También conocida como la Declaración de Burdeos, los principios periodísticos de la FIP fueron primero adoptados en 1954 por el Congreso Mundial de la FIP y enmendados en 1986. Desde su creación, han sido la base del compromiso incondicional de la FIP con el periodismo de calidad y ético.

Esta Declaración Internacional supone un estándar de conducta profesional para los periodistas que trabajan en la recopilación, transmisión y difusión de noticias y el análisis de eventos.

1. Respetar la verdad y el derecho que tiene el público a conocerla constituye el deber primordial del periodista.

2. De acuerdo con este deber, el periodista defenderá, en toda ocasión, el doble principio de la libertad de investigar y de publicar con honestidad la información, la libertad del comentario y de la crítica, así como el derecho a comentar equitativamente y a criticar con lealtad.

3. El periodista no informará sino sobre hechos de los cuales él/ella conoce el origen, no suprimirá informaciones esenciales y no falsificará documentos.

4. El periodista no recurrirá sino a medidos equitativos para conseguir informaciones, fotografías y documentos.

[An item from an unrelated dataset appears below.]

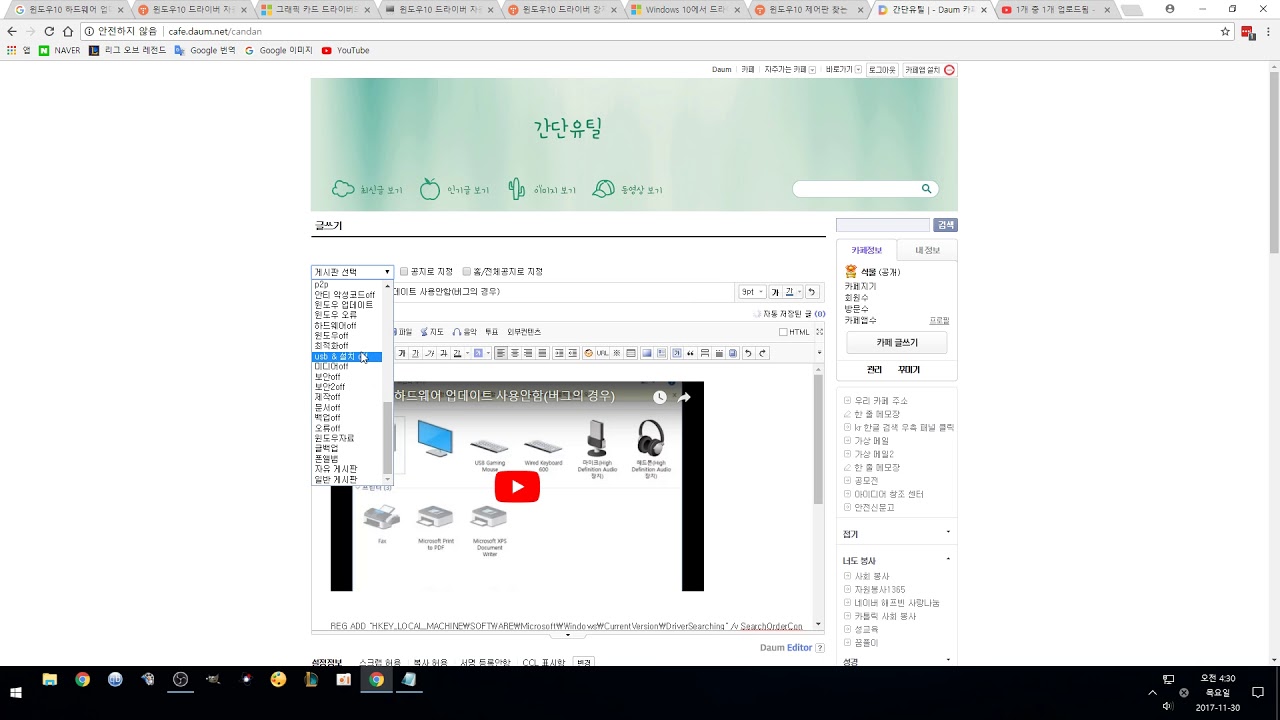This screenshot has height=720, width=1280.
Task: Choose '윈도우 업데이트' in the board list
Action: pos(343,305)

5. El periodista se esforzará -con todos los medios- por rectificar cualquier información publicada y revelada inexacta y perjudicial.

6. El periodista guardará el secreto profesional acerca de la fuente de las informaciones obtenidas confidencialmente.

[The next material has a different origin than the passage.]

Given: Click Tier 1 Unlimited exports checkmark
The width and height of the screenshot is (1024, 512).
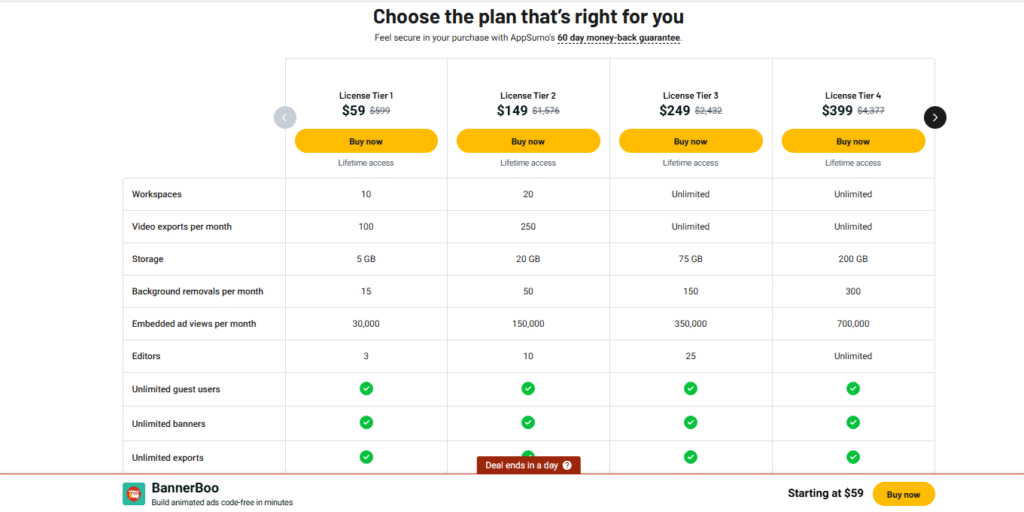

7. El periodista se cuidará de los riesgos de una discriminación propagada por los medios de comunicación y hará lo posible para evitar que se facilite tal discriminación, fundamentada especialmente en la raza, el sexo, la moral sexual, la lengua, la religión, las opiniones políticas y demás, así como el origen nacional o social.

8. El periodista considerará como faltas profesionales graves: el plagio; la distorsión mal intencionada; la calumnia, la maledicencia, la difamación, las acusaciones sin fundamento; la aceptación de alguna gratificación a consecuencia de la publicación de una información o de su supresión.

9. Todo periodista digno de llamarse tal se impone el deber de cumplir estrictamente con los principios enunciados arriba. En el marco del derecho vigente en cada país, el periodista sólo aceptará, en materia profesional la jurisdicción de sus iguales, excluyendo cualquier injerencia gubernamental o de otro tipo.